Stored data entries
======
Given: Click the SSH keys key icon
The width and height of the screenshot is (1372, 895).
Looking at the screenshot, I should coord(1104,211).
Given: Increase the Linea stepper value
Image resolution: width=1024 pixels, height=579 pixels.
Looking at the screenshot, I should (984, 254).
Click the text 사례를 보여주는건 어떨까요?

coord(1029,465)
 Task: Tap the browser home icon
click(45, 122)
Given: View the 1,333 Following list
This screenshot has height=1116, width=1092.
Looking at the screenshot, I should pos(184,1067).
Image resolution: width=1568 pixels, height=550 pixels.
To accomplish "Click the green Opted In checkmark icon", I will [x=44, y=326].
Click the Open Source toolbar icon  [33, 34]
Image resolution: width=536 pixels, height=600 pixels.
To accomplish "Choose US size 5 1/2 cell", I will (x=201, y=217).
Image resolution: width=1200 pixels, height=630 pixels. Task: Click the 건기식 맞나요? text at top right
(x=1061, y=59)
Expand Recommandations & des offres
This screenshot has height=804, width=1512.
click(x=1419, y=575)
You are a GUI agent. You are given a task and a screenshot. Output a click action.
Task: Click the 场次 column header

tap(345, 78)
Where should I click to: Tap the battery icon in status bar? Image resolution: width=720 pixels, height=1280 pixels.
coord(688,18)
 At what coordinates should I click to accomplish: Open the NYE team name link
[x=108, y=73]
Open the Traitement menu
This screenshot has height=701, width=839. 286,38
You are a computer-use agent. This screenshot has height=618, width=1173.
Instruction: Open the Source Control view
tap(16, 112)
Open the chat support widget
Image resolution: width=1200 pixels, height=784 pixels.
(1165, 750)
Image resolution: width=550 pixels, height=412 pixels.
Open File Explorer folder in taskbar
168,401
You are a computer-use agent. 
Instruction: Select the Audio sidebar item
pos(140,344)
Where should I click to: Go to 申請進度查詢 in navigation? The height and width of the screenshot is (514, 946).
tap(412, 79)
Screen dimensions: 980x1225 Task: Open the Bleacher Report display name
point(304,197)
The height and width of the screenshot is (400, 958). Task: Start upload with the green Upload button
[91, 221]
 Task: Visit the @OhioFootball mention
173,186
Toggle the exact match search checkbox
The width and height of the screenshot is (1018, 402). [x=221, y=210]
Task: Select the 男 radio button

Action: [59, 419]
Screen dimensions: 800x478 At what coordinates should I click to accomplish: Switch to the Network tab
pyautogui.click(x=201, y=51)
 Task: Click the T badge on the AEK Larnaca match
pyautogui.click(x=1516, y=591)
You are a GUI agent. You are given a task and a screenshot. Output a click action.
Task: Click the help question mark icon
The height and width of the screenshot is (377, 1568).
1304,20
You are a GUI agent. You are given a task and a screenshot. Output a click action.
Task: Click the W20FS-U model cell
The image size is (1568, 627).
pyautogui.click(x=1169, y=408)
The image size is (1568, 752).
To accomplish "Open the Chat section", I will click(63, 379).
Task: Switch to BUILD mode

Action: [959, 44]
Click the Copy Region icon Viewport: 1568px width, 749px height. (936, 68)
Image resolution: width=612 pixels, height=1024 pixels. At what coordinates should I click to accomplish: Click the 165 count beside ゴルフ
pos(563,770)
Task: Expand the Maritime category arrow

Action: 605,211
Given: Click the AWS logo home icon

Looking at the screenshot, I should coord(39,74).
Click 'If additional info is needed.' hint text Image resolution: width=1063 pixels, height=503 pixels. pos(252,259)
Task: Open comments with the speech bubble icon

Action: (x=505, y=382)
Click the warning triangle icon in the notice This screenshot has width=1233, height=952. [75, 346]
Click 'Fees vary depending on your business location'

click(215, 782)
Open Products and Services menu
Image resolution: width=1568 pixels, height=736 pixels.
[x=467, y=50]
======
EXERCISE BRIEF: Copy every one of the items above line for line, without changing anything.

WRITTEN RESPONSE:
Given: Click the SSH keys key icon
The width and height of the screenshot is (1372, 895).
Looking at the screenshot, I should coord(1104,211).
Given: Increase the Linea stepper value
Image resolution: width=1024 pixels, height=579 pixels.
Looking at the screenshot, I should (984, 254).
Click the text 사례를 보여주는건 어떨까요?

coord(1029,465)
 Task: Tap the browser home icon
click(45, 122)
Given: View the 1,333 Following list
This screenshot has height=1116, width=1092.
Looking at the screenshot, I should pos(184,1067).
Image resolution: width=1568 pixels, height=550 pixels.
To accomplish "Click the green Opted In checkmark icon", I will [x=44, y=326].
Click the Open Source toolbar icon  [33, 34]
Image resolution: width=536 pixels, height=600 pixels.
To accomplish "Choose US size 5 1/2 cell", I will (x=201, y=217).
Image resolution: width=1200 pixels, height=630 pixels. Task: Click the 건기식 맞나요? text at top right
(x=1061, y=59)
Expand Recommandations & des offres
This screenshot has height=804, width=1512.
click(x=1419, y=575)
You are a GUI agent. You are given a task and a screenshot. Output a click action.
Task: Click the 场次 column header

tap(345, 78)
Where should I click to: Tap the battery icon in status bar? Image resolution: width=720 pixels, height=1280 pixels.
coord(688,18)
 At what coordinates should I click to accomplish: Open the NYE team name link
[x=108, y=73]
Open the Traitement menu
This screenshot has height=701, width=839. 286,38
You are a computer-use agent. This screenshot has height=618, width=1173.
Instruction: Open the Source Control view
tap(16, 112)
Open the chat support widget
Image resolution: width=1200 pixels, height=784 pixels.
(1165, 750)
Image resolution: width=550 pixels, height=412 pixels.
Open File Explorer folder in taskbar
168,401
You are a computer-use agent. 
Instruction: Select the Audio sidebar item
pos(140,344)
Where should I click to: Go to 申請進度查詢 in navigation? The height and width of the screenshot is (514, 946).
tap(412, 79)
Screen dimensions: 980x1225 Task: Open the Bleacher Report display name
point(304,197)
The height and width of the screenshot is (400, 958). Task: Start upload with the green Upload button
[91, 221]
 Task: Visit the @OhioFootball mention
173,186
Toggle the exact match search checkbox
The width and height of the screenshot is (1018, 402). [x=221, y=210]
Task: Select the 男 radio button

Action: [59, 419]
Screen dimensions: 800x478 At what coordinates should I click to accomplish: Switch to the Network tab
pyautogui.click(x=201, y=51)
 Task: Click the T badge on the AEK Larnaca match
pyautogui.click(x=1516, y=591)
You are a GUI agent. You are given a task and a screenshot. Output a click action.
Task: Click the help question mark icon
The height and width of the screenshot is (377, 1568).
1304,20
You are a GUI agent. You are given a task and a screenshot. Output a click action.
Task: Click the W20FS-U model cell
The image size is (1568, 627).
pyautogui.click(x=1169, y=408)
The image size is (1568, 752).
To accomplish "Open the Chat section", I will click(63, 379).
Task: Switch to BUILD mode

Action: [959, 44]
Click the Copy Region icon Viewport: 1568px width, 749px height. (936, 68)
Image resolution: width=612 pixels, height=1024 pixels. At what coordinates should I click to accomplish: Click the 165 count beside ゴルフ
pos(563,770)
Task: Expand the Maritime category arrow

Action: 605,211
Given: Click the AWS logo home icon

Looking at the screenshot, I should coord(39,74).
Click 'If additional info is needed.' hint text Image resolution: width=1063 pixels, height=503 pixels. pos(252,259)
Task: Open comments with the speech bubble icon

Action: (x=505, y=382)
Click the warning triangle icon in the notice This screenshot has width=1233, height=952. [75, 346]
Click 'Fees vary depending on your business location'

click(215, 782)
Open Products and Services menu
Image resolution: width=1568 pixels, height=736 pixels.
[x=467, y=50]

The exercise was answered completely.